Beane facing pivotal year in Oakland

BY Bob Klapisch • February 14, 2011

A’s fans have been teased too many times to think this is the year Billy Beane finally clones that perfect summer of 2001. Still, there’s a steady drum beat of praise from American League officials who say the A’s quietly have turned themselves into a threat — if not to the Red Sox and Rangers, then at least to the Angels, the Yankees and the rest of the wild-card tier.

It’s going to be a pivotal season in Oakland, for two reasons. First, Bud Selig will soon hear, and presumably act on, the findings of a committee investigating the pros and cons of moving the A’s to San Jose. Second, the A’s and Beane himself will learn what Hollywood can do for (or to) their legacies, as Brad Pitt portrays the general manager in the September release of the movie “Moneyball.”

Beane is somewhere between flattered and embarrassed that Pitt was chosen for the role. When asked if makeup artists would attempt to create a likeness to the GM, Beane dryly said, “That would defeat the purpose of (casting) Brad Pitt.”

Beane would much rather talk about the A’s chances in 2011, or how important it is to relocate to a more favorable market with a brand new stadium.

Construction of a 32,000-seat facility could be ready in as little as three years, if and when Selig and MLB’s owners green-light the move to San Jose. In the meantime, the A’s are stuck in the Coliseum, which fans avoid as if it were diseased: Oakland was 29th in the majors in attendance last year and has failed to draw 2 million fans since 2005.

Small wonder Adrian Beltre told Beane he could keep the three-year, $24 million contract being offered last year, choosing the Red Sox instead. Not one of the A’s executives disagreed when Scott Boras, who represents Beltre, recently told Fox Sports’ Ken Rosenthal, “When teams recruit against the Oakland A’s, they say, ‘Why do you want to play in an empty park?’ It’s not about the organization. It’s not about ownership. It’s about locale.”

Selig’s committee has been bogged down for nearly two years, still unable to answer the most obvious question: Why shouldn’t the A’s be allowed to move? Beane is careful to say, “It’s a complicated decision, so I understand the reason for the deliberation.” In the next breath, however, he repeats what’s on the minds of everyone rooting for the A’s to become perennial powerhouses again: “We need a new venue,” Beane says.

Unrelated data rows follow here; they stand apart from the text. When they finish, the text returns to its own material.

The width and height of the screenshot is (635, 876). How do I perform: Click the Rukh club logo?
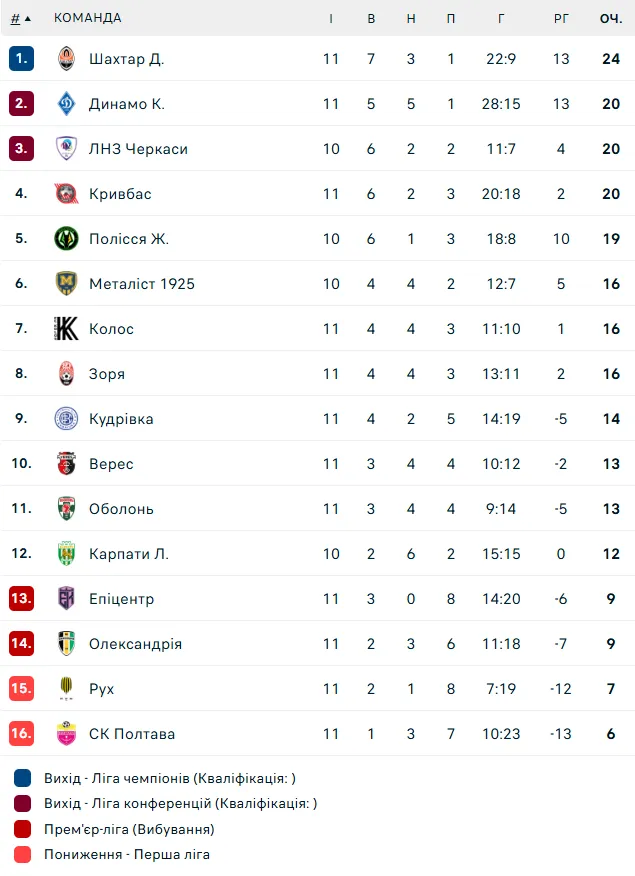coord(66,689)
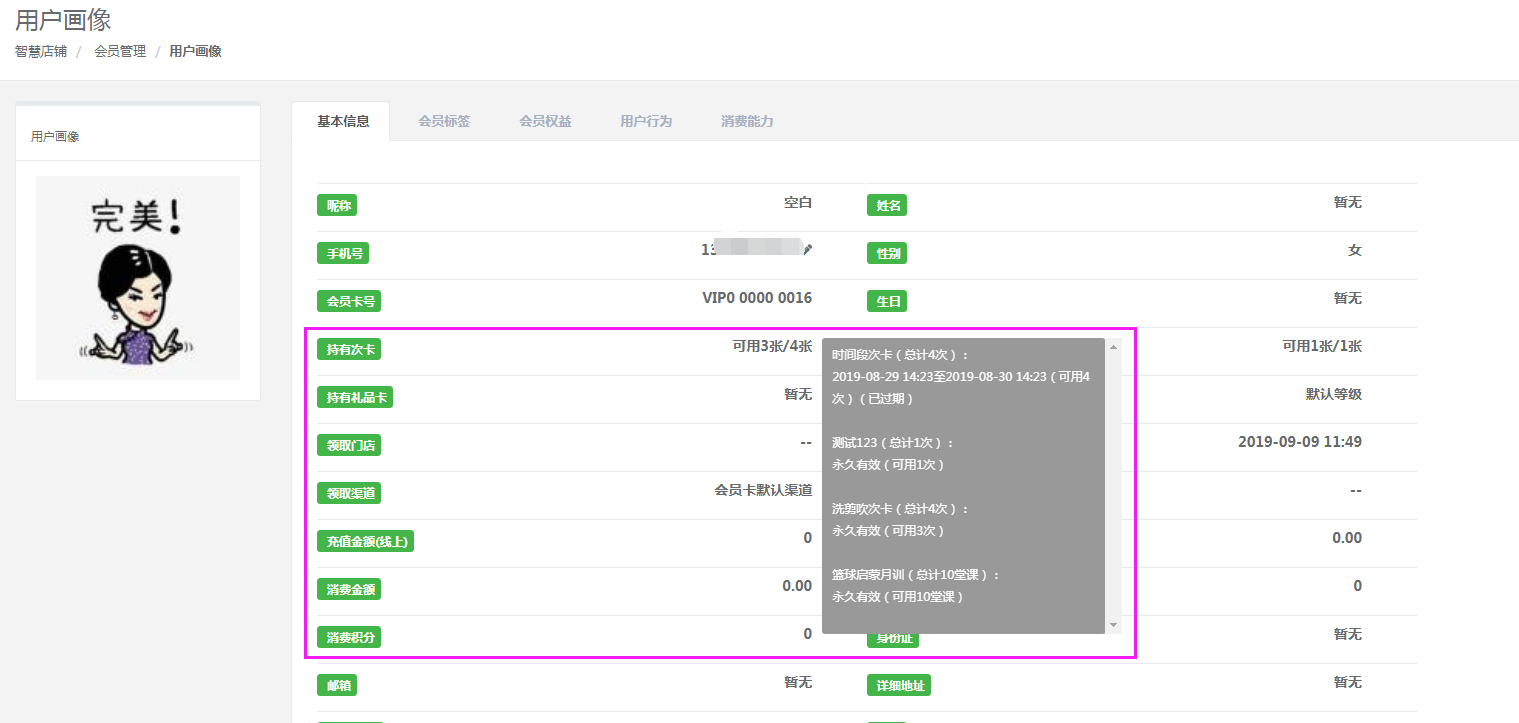Select the 基本信息 tab

point(343,121)
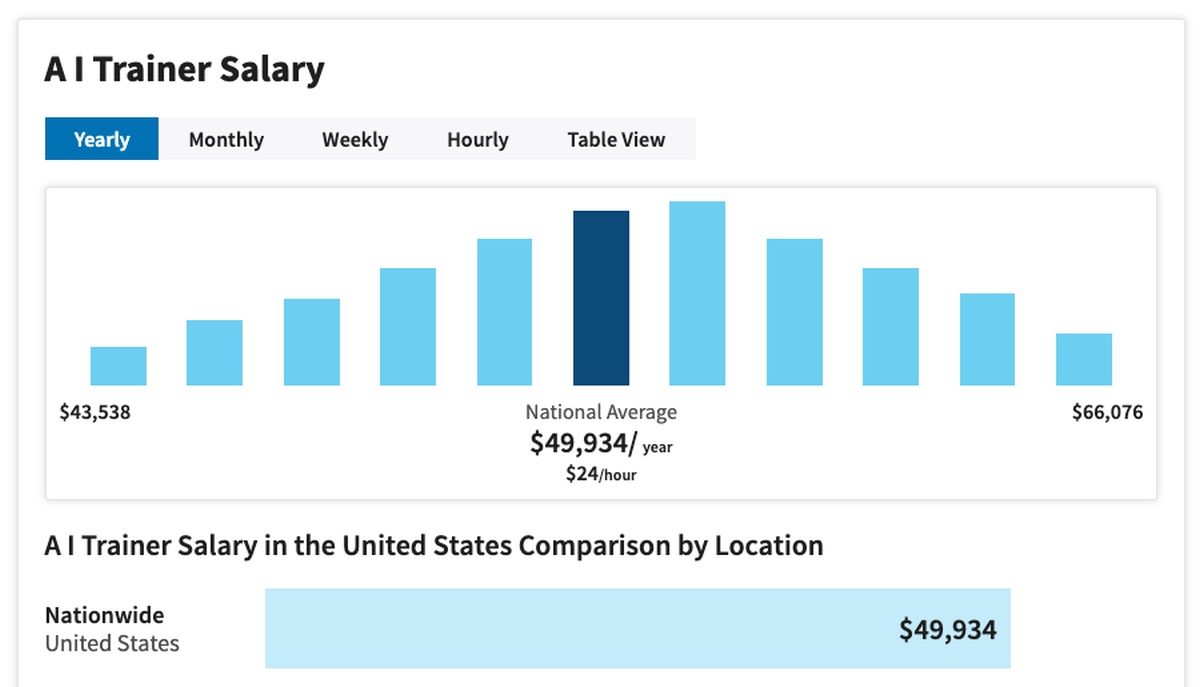Click the $43,538 minimum salary label
The width and height of the screenshot is (1200, 687).
tap(95, 412)
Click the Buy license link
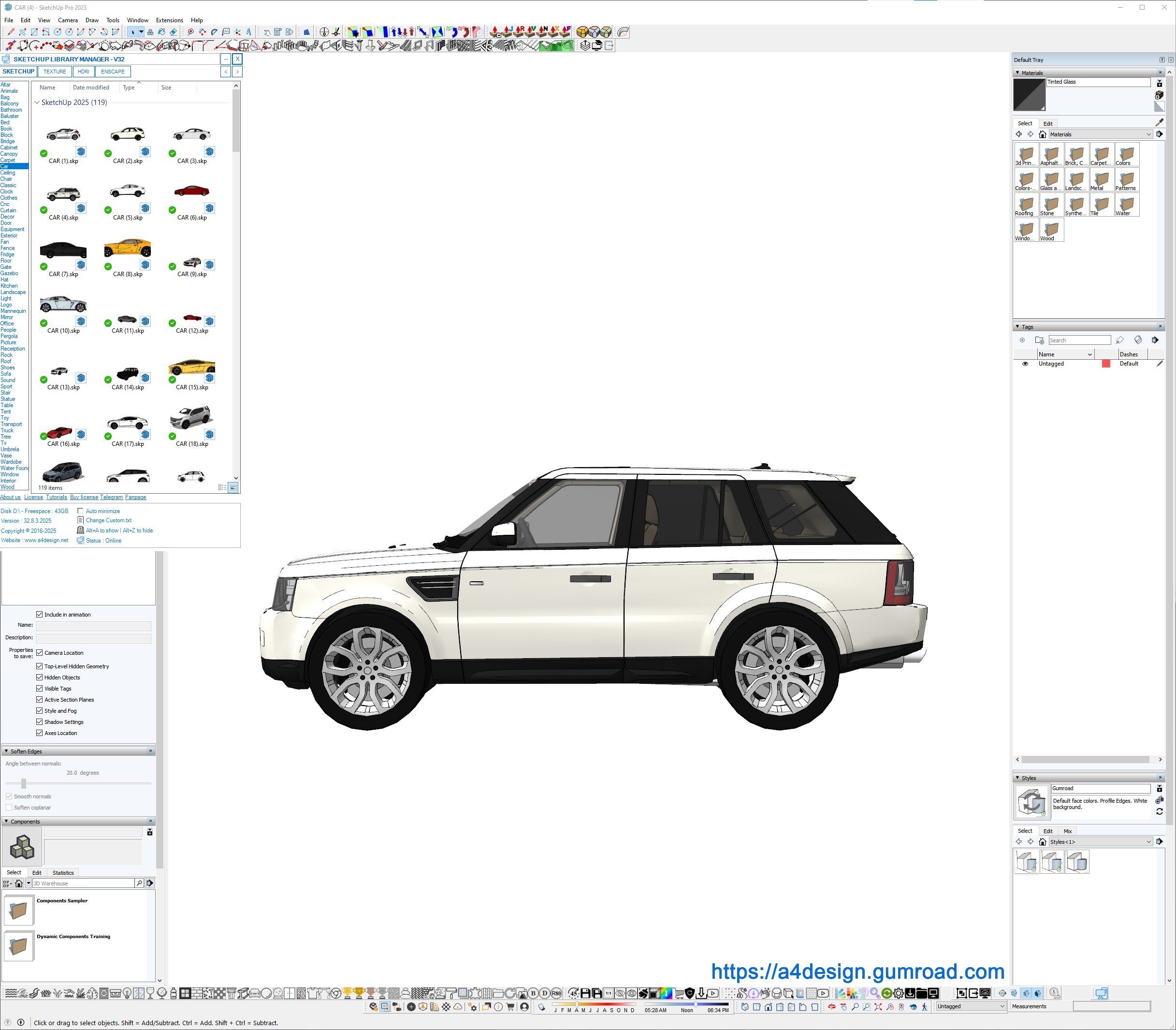Screen dimensions: 1176x1030 click(84, 497)
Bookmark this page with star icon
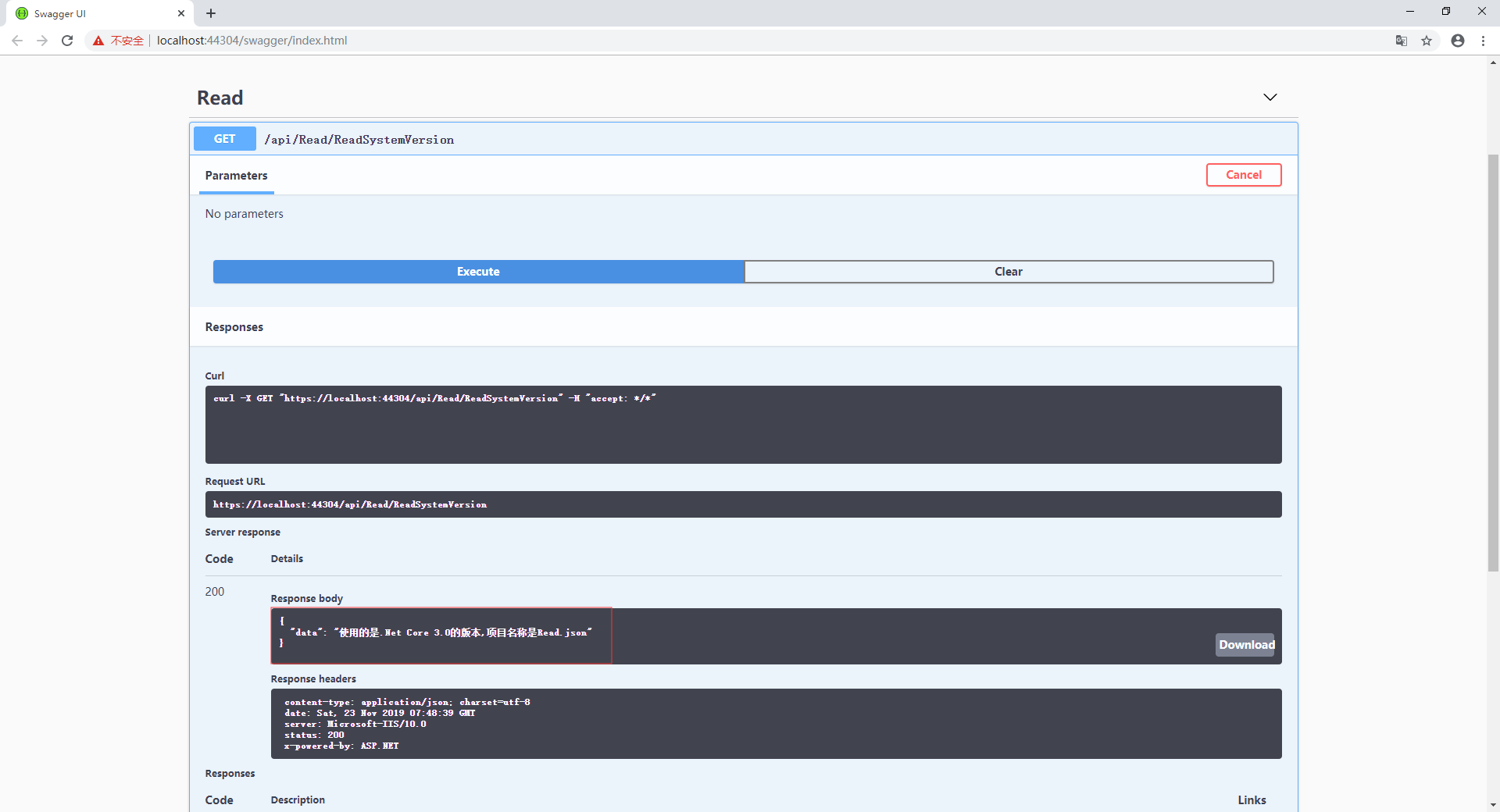Viewport: 1500px width, 812px height. pos(1427,41)
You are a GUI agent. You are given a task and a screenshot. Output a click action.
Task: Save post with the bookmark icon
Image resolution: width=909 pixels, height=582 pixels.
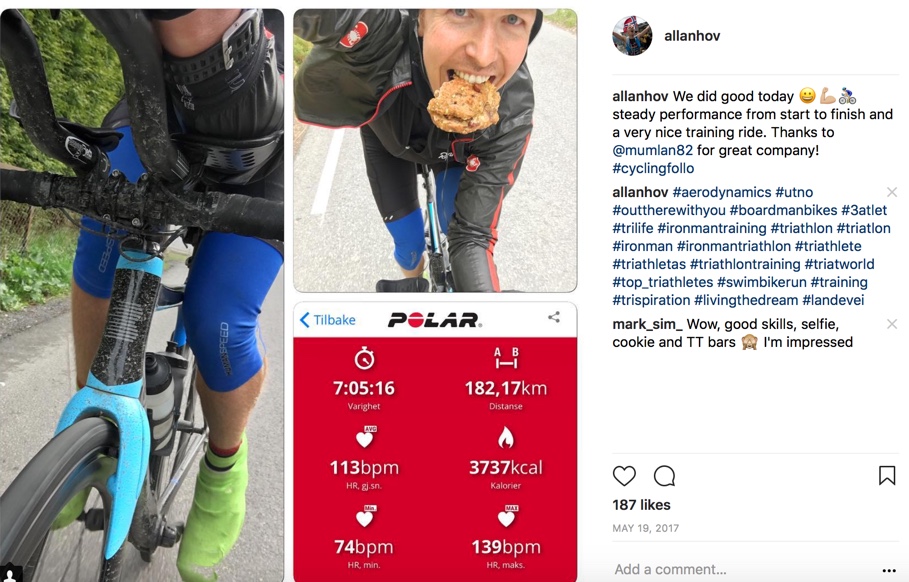887,475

Somehow, though, he’s assembled a blend of young pitchers, modestly impressive run producers like Hideki Matsui, David DeJesus and Coco Crisp, and the West’s best defense in 2010.

The A’s obviously need the starting rotation, which led the AL with a 3.47 ERA last year, to sustain its excellence for another summer — pitching is still Oakland’s most precious commodity. The A’s will need external help, too: Any A’s rebirth will have to be tied to the decline of the Rangers’ pitching without Cliff Lee, to the Yankees’ aging roster and Andy Pettitte’s retirement, and the Angels’ chronic lack of offense.

These are no small assumptions, although Beane says he’s optimistic over his team’s trend line.

“We’re all excited by the foundation we’ve laid with the young pitching,” he said. “It was a lot of fun being active this winter; it’s the part of the job that re-energizes you, the ability to be aggressive and make baseball moves that have an impact.”

What Beane doesn’t say, of course, is that whatever renaissance the A’s enjoy is likely to be short-lived. That’s been the business plan since 2007 — building, reaping, then turning over the roster just before the young stars’ careers mature into the money-making phase.

It’s gotten so that Beane is forced to start disassembling his teams every two years — hence the perpetual tease that A’s fans live with. Of course, Beane could get lucky with the current edition of the Little Green Engine, but if he doesn’t, there’s no reason to believe he’ll keep walking that long, flat road to nowhere.

In fact, Beane’s friends say this is his last go-round — if the A’s aren’t allowed to move to San Jose, he’ll officially pass the baton to assistant David Forst and look for a Plan B for the rest of his professional life. It’s anyone’s guess what would be next for Beane; remember, this is the same executive who turned down what should’ve been a dream job, controlling the Red Sox.

If nothing else, Beane will be remembered for the Moneyball craze of the early 2000s. Pitt might pull off a spot-on depiction of Beane’s life and the arc of his career, but actually explaining the Moneyball philosophy to the masses is another matter.

That’s because the master himself says the template keeps evolving.

“It’s an objective process to ultimately find areas of value,” Beane said, which is another way of saying Moneyball is about being predictively smarter than the other guys.

Trouble is, everyone’s front office is populated by Ivy Leaguers and numbers geeks these days. Baseball’s intellectual gap has closed so quickly, Beane is the first to acknowledge he no longer holds the edge that Hollywood almost certainly will idealize.

“There’s less low-hanging fruit,” is how Beane describes an industry that’s memorized the Moneyball playbook. All things being equal, the A’s might just have to rely on a decidedly low-tech strategy to get from here to October: tightly crossed fingers.